I met up with Andy and told him about my idea to do a documentary to discover the UK haunt scene and show it off to the world. I stressed the fact that I was not ready to start this yet but had an idea.
When I got home, Andy had created a group chat with the UK’s biggest names in the haunt industry explaining what I was doing and would they like to get involved. The gauntlet had been laid down, and it was up to me to picket up and do them proud.
What did you discover that you didn’t know?
What didn’t I discover? Ha! Ha! There is so much creativity and heart in the UK haunt scene. We are just as good as our American cousins. But the real answer to this question is to watch the documentary itself.
On your travels, did you discover a favourite UK horror haunt scare attraction?
My favourite type of haunts are and will always be the traditional scare maze style that we all know and love. I just love the scares, the art, the immersion into another world. I did, however, gain a much deeper appreciation for the other style of haunts, such as extreme haunts and immersive theatre.
What were the challenges of making the documentary?
Making UK Haunters was a huge challenge as it was 90% done by me. I shot it, recorded sound, directed, edited, the whole lot.
There’s a scene (in the one section where I had to get someone in to help shoot it) that shows me walking along a station platform with a big yellow suitcase and a backpack and camera bag. And that was it, that was the only help I got to shoot and edit the documentary. I was literally trawling the country with all the equipment, setting up and shooting the sections of the documentary. My wife took on producing details with me, The Tombs editor did the sound design and fellow filmmaker friend of mine shot one of the sections where I was getting made up. But bar that it was all me.
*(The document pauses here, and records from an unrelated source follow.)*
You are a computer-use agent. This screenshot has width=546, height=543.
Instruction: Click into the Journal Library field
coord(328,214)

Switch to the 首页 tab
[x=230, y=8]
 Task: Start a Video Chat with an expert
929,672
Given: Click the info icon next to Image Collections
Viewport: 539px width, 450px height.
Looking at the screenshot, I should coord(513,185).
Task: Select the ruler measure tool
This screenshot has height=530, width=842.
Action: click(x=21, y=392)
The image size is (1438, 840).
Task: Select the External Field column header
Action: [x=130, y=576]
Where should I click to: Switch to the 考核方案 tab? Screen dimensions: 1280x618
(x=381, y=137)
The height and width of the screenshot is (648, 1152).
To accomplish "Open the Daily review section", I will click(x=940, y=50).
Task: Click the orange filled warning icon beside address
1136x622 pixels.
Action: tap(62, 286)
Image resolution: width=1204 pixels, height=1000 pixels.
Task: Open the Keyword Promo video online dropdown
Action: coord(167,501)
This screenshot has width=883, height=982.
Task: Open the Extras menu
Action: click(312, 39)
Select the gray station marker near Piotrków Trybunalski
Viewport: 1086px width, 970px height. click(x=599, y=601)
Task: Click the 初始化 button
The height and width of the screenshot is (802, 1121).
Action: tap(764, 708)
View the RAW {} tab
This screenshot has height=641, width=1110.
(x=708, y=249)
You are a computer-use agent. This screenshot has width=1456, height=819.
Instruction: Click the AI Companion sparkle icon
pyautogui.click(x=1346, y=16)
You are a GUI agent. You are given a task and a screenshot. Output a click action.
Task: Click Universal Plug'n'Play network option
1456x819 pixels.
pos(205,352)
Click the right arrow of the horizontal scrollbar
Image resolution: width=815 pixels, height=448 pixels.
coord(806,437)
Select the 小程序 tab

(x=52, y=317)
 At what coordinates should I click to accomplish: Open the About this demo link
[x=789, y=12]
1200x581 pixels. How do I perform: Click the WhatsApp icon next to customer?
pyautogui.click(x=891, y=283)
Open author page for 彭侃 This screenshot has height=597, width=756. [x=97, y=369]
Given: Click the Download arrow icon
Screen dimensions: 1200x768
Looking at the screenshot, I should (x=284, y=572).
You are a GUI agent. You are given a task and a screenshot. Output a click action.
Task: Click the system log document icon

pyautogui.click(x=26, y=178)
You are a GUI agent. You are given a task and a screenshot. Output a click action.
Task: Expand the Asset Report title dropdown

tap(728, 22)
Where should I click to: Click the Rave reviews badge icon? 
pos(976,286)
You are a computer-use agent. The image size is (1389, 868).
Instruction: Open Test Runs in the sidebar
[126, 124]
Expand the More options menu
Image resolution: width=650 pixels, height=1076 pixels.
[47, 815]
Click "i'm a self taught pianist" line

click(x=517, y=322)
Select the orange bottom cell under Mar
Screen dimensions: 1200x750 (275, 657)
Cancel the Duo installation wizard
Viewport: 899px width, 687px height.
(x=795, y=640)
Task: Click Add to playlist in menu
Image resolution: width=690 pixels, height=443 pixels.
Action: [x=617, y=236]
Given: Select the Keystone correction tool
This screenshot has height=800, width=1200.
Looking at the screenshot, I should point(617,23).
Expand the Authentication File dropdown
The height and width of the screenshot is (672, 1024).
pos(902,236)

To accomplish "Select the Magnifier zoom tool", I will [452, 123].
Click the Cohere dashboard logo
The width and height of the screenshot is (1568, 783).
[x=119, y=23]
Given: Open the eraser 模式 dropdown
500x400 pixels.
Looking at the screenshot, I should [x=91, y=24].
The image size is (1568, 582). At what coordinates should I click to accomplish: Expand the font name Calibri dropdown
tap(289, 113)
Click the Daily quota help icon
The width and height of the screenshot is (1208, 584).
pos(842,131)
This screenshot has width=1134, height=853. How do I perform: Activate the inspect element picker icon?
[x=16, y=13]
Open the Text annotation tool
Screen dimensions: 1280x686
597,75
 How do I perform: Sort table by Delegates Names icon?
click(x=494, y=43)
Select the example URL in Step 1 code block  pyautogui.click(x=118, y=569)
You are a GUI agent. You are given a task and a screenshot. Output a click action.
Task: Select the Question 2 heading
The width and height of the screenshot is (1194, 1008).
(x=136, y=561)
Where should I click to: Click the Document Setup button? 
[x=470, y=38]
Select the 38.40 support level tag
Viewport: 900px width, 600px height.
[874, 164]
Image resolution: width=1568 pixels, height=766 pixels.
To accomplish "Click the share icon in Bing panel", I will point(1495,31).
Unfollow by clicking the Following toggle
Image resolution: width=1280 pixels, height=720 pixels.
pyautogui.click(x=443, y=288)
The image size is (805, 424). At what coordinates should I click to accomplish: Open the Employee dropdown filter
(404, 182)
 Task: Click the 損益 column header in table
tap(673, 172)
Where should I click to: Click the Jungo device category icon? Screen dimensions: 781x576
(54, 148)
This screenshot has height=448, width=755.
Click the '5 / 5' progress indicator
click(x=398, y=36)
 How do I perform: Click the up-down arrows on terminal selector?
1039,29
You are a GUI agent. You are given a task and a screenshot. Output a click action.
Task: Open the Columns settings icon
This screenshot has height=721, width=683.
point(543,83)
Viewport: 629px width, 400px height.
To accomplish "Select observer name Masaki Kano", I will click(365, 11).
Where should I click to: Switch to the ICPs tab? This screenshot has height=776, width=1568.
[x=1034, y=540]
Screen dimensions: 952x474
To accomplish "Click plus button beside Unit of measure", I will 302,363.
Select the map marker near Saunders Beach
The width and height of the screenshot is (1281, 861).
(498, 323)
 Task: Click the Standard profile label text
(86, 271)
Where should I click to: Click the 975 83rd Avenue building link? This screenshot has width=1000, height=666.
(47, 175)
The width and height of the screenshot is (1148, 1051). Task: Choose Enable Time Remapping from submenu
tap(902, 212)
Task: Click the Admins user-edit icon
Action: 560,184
I had to learn how to use all the equipment, find copyright-free scores and fonts and find download packages for effects and getting bands to donate songs.
Overall it led to an amazing experience that helped lead to its unique stylization.
I wanted a vlog style documentary as my concept was to shoot it as a found-footage horror film. This lent itself perfectly to a complete DIY attitude and style, but also let me set up and shoot everything myself. The only downside to this is as I was doing everything myself there was no-one to shoot any behind the scenes photos.
Where can people see the finished film?
Currently, it is not released. I have been doing a few select screenings at some of the haunts that feature in the documentary, and it had its official premiere at Horror Hound’s weekend of Horrors in September. I’ve got a few more screenings to go and then going to look at distribution next year.